WHAT IS BEING ASKED - For each record below, output its text exactly and skip any picture.

MATERIAL SHOWN -
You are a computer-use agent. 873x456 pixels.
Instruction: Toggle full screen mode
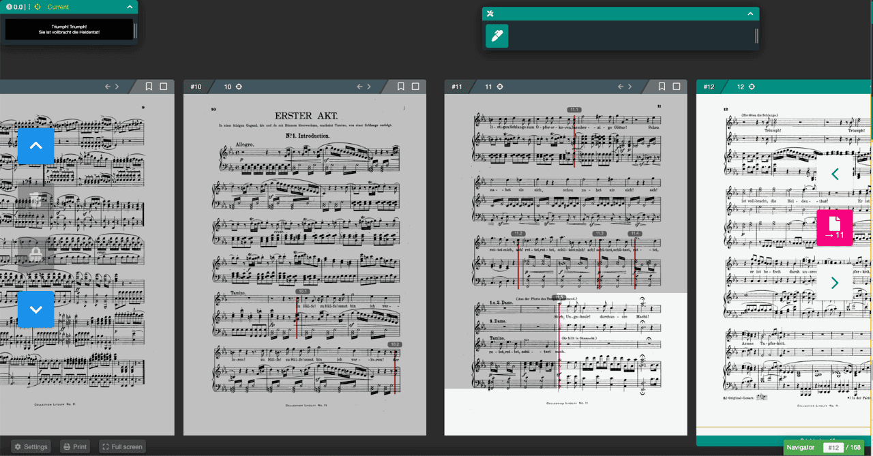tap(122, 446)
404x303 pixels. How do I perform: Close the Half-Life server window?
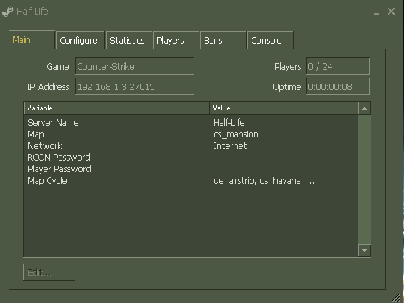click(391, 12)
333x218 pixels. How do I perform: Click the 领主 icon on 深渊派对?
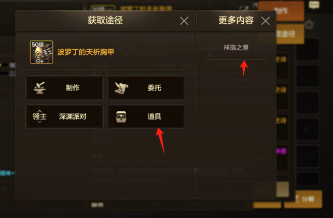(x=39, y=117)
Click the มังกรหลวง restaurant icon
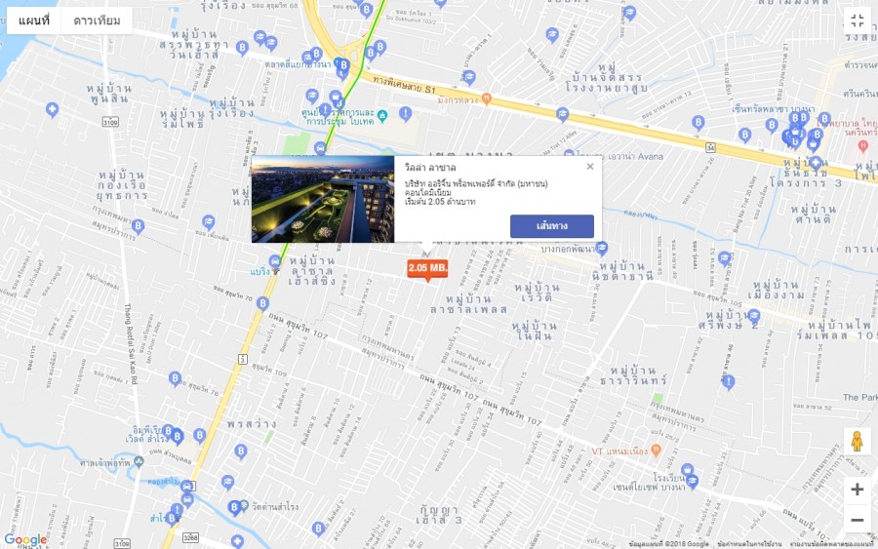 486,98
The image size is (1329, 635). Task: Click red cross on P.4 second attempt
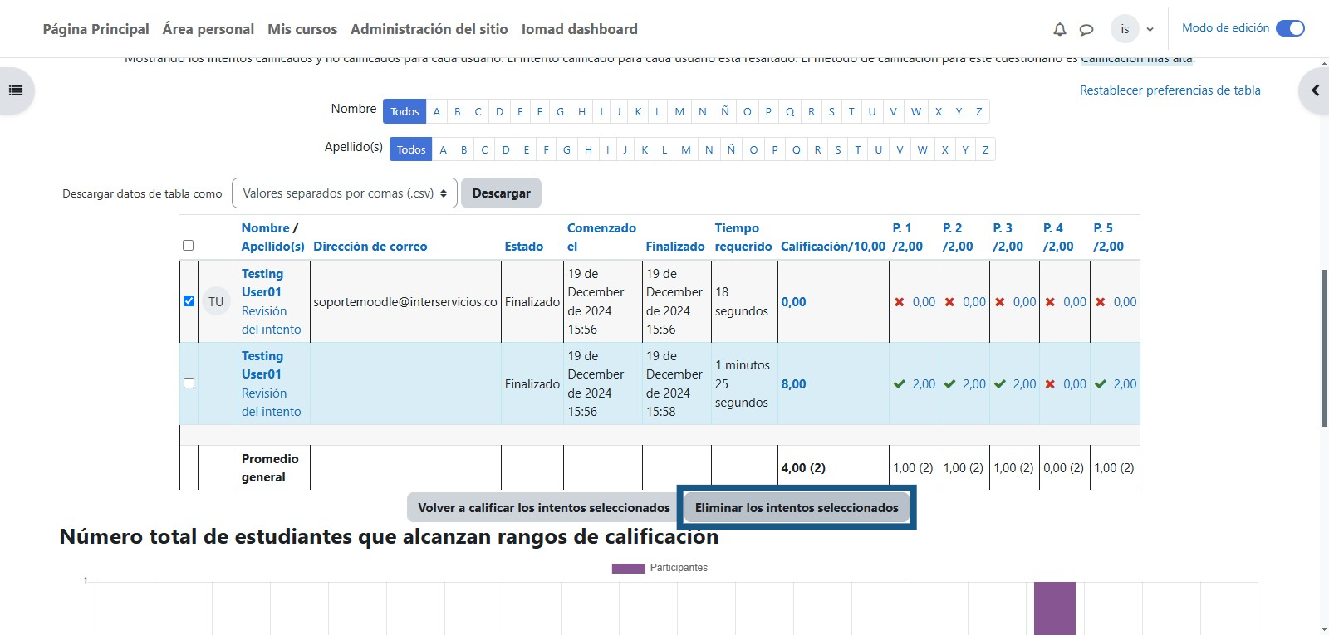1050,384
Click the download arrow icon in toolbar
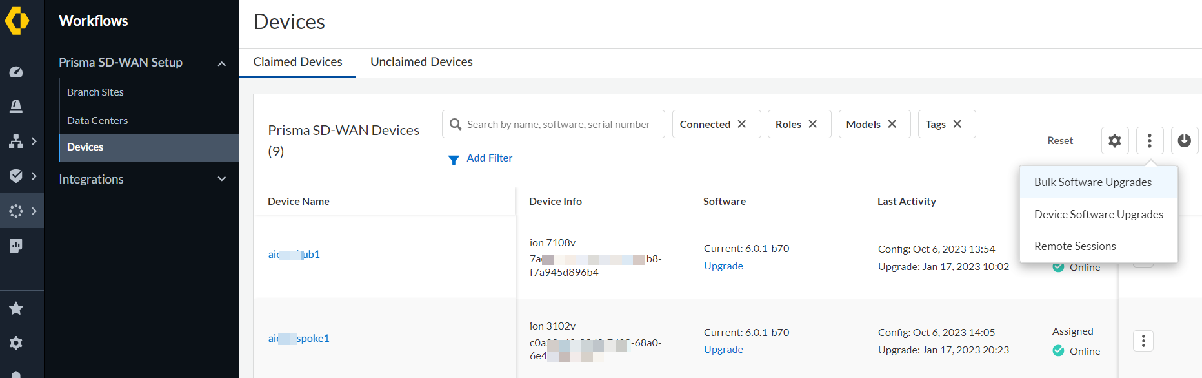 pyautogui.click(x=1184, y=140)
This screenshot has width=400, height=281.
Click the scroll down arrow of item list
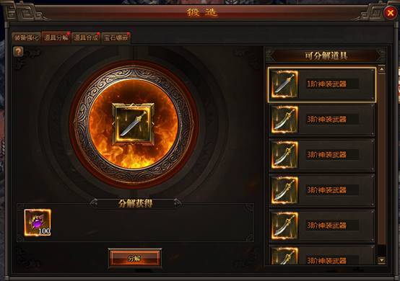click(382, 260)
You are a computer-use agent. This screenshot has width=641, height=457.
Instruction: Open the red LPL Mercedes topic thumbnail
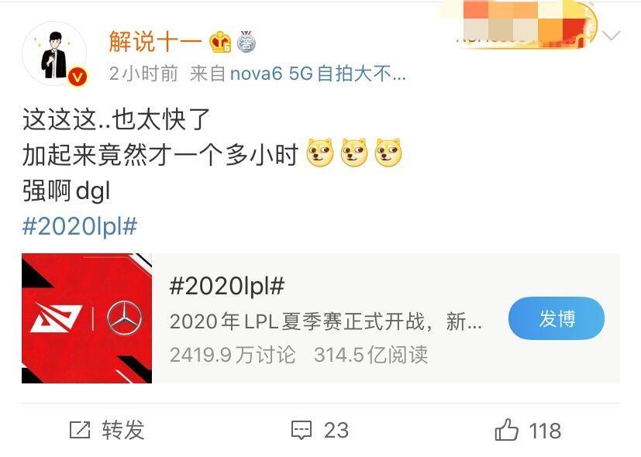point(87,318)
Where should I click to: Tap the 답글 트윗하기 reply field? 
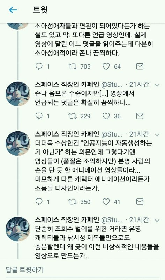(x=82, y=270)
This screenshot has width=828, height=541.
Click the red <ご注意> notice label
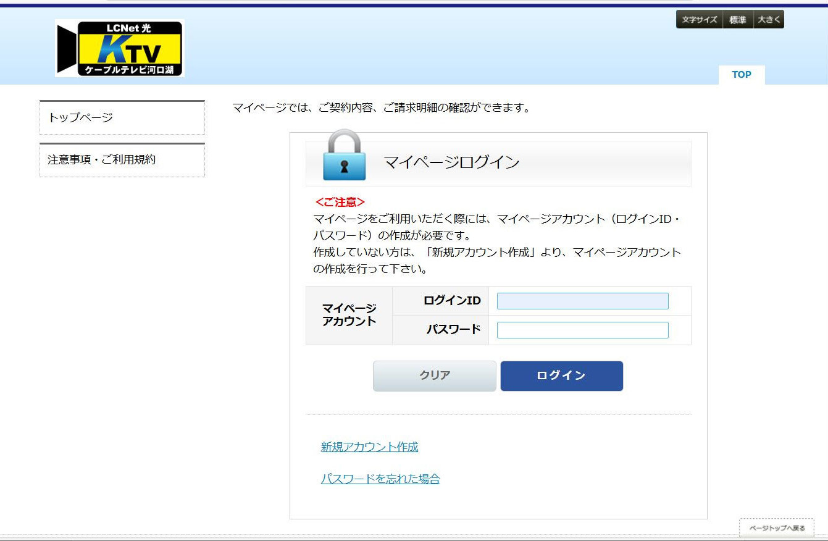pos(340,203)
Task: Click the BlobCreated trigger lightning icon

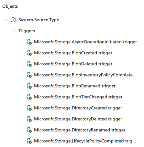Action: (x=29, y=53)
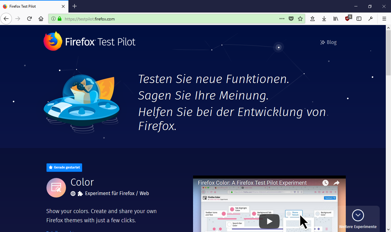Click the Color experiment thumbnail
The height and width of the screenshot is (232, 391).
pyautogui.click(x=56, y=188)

EXPECTED OUTPUT -
You are a computer-use agent. 873x456 pixels.
Instruction: Toggle full screen mode
tap(122, 446)
404x303 pixels. How do I perform: Close the Half-Life server window?
click(391, 12)
333x218 pixels. How do I perform: Click the 领主 icon on 深渊派对?
(x=39, y=117)
Click the มังกรหลวง restaurant icon
 486,98
The image size is (1329, 635). Task: Click red cross on P.4 second attempt
1050,384
Click the download arrow icon in toolbar
 pyautogui.click(x=1184, y=140)
This screenshot has width=400, height=281.
Click the scroll down arrow of item list
click(382, 260)
You are a computer-use agent. This screenshot has width=641, height=457.
Instruction: Open the red LPL Mercedes topic thumbnail
point(87,318)
Where should I click to: Tap the 답글 트윗하기 reply field? 
(x=82, y=270)
This screenshot has width=828, height=541.
Click the red <ご注意> notice label
pos(340,203)
Task: Click the BlobCreated trigger lightning icon

Action: (x=29, y=53)
Click the Color experiment thumbnail
The height and width of the screenshot is (232, 391).
pyautogui.click(x=56, y=188)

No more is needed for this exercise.